We have our next question from the line of Ravi Shah from Opel Securities.

U
Unknown Analyst

Sir, actually I have 2 questions. The first one would be on the international supply chain. So we have been seeing some volatility in terms of margin as well as realization, so can you share some outlook regarding the same and where the business is headed in terms of profitability as well?

R
Ravi Jakhar
executive

Sorry, I did not understand the first part of your question, clearly, you're asking for an outlook on the...

U
Unknown Analyst

Supply chain business. Yes, it's seen some volatility recently in terms of margins and realization. So just wanted to know the outlook for the same.

R
Ravi Jakhar
executive

Yes. So like I mentioned, we have seen the decline in margins, which have now bottomed out over the last 2 quarters remaining almost similar on account of the subdued trade demand and we expect the trade demand to bounce back from -- in the second half of the year. But before that, we also expect the cost initiatives to also aid on the profitability in the quarter of April to June. So that's a broad commentary like I mentioned before. That's how we see the performance.

U
Unknown Analyst

Understood, sir. Sir, my last question would be, we are witnessing some improvement on the [indiscernible] ratio. And in the presentation also, you talked about cost-cutting approach. So can you highlight the measures that we've taken to get to this improved operational efficiency?

R
Ravi Jakhar
executive

So like I was mentioning, the majority of initiatives are focused on PP cost, driven by outsourcing from high-cost countries to low-cost countries, for an example, moving payroll from U.S. to Mexico and by way of eliminating positions through automation and technology and reorganization of the overall management structure, and some of these initiated have helped us identify redundancies and eliminate costs.

Operator

We have our next question from the line of Shailly Jain from Dolat Capital.

U
Unknown Analyst

On the Contract Logistics business, the share of e-commerce is increasing, which in turn has led to margin improvement. So what would be the idle margin levels going on forward and are these sustainable?

R
Ravi Jakhar
executive

No, let me reiterate the margins are highest in chemical, which is the most niche specialized contract logistics. And the overall blended margins are in the range of 12% to 14%, which have remained in the same range.

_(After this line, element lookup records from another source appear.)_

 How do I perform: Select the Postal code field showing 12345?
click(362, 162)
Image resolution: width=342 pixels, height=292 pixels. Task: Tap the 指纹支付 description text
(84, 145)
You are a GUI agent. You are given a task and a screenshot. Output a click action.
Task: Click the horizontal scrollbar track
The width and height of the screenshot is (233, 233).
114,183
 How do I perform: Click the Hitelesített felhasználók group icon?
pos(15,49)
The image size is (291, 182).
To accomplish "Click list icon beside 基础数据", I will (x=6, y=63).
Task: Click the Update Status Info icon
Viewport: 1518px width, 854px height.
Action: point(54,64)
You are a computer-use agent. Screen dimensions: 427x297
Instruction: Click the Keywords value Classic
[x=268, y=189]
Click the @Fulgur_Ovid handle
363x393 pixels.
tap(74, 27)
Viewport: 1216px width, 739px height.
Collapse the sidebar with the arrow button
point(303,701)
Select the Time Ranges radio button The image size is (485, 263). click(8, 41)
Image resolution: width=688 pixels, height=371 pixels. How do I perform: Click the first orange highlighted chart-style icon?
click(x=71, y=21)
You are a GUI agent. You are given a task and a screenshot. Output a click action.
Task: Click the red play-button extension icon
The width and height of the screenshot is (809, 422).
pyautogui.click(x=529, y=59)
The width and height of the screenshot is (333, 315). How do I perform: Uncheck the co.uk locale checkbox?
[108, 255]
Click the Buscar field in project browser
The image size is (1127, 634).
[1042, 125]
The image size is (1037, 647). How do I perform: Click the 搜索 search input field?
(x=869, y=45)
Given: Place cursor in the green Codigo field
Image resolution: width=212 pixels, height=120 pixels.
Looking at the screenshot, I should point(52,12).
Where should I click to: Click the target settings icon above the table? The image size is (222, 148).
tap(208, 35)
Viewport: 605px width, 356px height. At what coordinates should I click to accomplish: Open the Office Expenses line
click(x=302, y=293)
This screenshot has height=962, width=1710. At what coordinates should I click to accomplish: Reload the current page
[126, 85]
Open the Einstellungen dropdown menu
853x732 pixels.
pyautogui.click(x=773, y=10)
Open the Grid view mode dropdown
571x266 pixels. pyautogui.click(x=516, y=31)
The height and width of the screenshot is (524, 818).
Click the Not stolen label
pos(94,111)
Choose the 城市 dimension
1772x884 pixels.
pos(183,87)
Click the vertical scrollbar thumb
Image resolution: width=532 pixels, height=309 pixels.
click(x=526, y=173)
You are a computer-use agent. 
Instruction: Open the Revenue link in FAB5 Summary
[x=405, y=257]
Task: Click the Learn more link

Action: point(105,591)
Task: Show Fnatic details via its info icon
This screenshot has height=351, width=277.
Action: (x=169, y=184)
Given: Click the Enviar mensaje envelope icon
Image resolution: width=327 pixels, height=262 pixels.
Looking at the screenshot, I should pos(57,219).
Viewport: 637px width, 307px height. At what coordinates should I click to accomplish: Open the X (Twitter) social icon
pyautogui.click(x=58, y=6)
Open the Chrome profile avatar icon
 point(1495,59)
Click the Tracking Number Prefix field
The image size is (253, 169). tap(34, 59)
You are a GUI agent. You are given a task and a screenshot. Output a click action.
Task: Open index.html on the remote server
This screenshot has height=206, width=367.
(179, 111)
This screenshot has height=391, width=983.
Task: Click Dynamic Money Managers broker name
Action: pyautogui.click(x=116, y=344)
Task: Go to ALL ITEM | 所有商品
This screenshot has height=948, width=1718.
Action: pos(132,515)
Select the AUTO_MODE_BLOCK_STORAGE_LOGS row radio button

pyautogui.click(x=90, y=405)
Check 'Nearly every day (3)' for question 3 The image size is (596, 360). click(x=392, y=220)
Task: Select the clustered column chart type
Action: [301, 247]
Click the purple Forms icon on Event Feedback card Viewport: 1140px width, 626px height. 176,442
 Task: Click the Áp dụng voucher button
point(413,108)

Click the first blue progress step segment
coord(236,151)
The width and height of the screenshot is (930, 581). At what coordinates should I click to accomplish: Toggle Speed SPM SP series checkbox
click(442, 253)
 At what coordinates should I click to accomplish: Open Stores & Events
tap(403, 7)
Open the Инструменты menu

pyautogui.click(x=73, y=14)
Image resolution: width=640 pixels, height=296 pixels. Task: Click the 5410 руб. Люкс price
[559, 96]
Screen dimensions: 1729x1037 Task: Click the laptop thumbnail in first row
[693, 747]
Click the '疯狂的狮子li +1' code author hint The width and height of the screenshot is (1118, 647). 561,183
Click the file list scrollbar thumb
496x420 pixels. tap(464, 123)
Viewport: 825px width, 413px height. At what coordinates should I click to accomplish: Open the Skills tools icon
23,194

Chemicals segment has much higher margins. However, Chemical segment, which used to be 80% of the business at some point in time, is now already dying to about 30% of the business, about 35% of the business. And we believe that this 35%, 40% might come down to about 25% in the coming couple of years. And therefore, e-commerce and auto and other segments would grow. So therefore, the margin would remain broadly [ range about ] in the 12% to 14%.

U
Unknown Analyst

Okay. And what is the distribution of your revenue share among LCL and FCL?

R
Ravi Jakhar
executive

So on the LCL and FCL like we mentioned, we, as a company, operate more in the gross profit because revenue has an ocean freight cost, which is more pass-through. On the gross profit, which is a number to look at from a top line perspective, approximately 70% -- 65%, 70% comes from LCL and around 30% comes from FCL.

Operator

We have a follow-up question from the line of Nirav from Abakkus.

N
Nirav Savai
analyst

My question is regarding this U.S. and German markets. Now you said they have been contributing negatively. So what would be the quantum if you were to see in terms of volume which comes from this market or in terms of gross margin, what would be -- will it be contributing?

R
Ravi Jakhar
executive

So volumes are obviously positive and gross margins are also positive. The impact is on the SG&A cost, which put together has led to a negative number because these are both high cost operating countries, and we expect the business to rebound in these 2 countries. And also, there have been -- so when I was talking about the SG&A cost reduction, there would be -- there are more sharper focus on these 2 countries. And therefore, they should see coming back to being profitable or breakeven in the coming months, and therefore, that would have a positive impact.

N
Nirav Savai
analyst

I was just trying to understand how much does it contribute to overall volumes? And then gross margin side, what is the contribution from these 2 geographies?

R
Ravi Jakhar
executive

We would not be able to share country-specific details on that.

N
Nirav Savai
analyst

Okay. And in Western Europe, you expect it will continue to be challenging. You don't see a revival there?

R
Ravi Jakhar
executive

In the next 3 to 6 months, we don't see any changes. However, the expectation what read into the economic forecast is that the interest rates are not likely to rise and perhaps in the coming 2, 3 months, they may start coming down, which might revive the consumer demand. So therefore, second half of '24, we believe should be good globally in terms of the consumer demand. And of course, then Western, Northern Europe should also bounce back. But it has been most severely impacted amongst all geographies.

N
Nirav Savai
analyst

So U.S. and Germany, you feel will turn positive, but this would rather take some more time to contribute positively at EBITDA level?

R
Ravi Jakhar
executive

Yes, that is right.

Operator

We have our next question from the line of Rajvi Shah from Bright Securities.

U
Unknown Analyst

I just had few questions on Gati front. Can you share some broad outlook on the future of this entity?

R
Ravi Jakhar
executive

Yes. So we can share the broad outlook. In Gati, we have been focused on 3 or 4 key initiatives. First has been improving operational capabilities, and we have seen significant improvement in the operational parameters. We've also been investing in the infrastructure upgrade in terms of building new hubs and improving the capacity.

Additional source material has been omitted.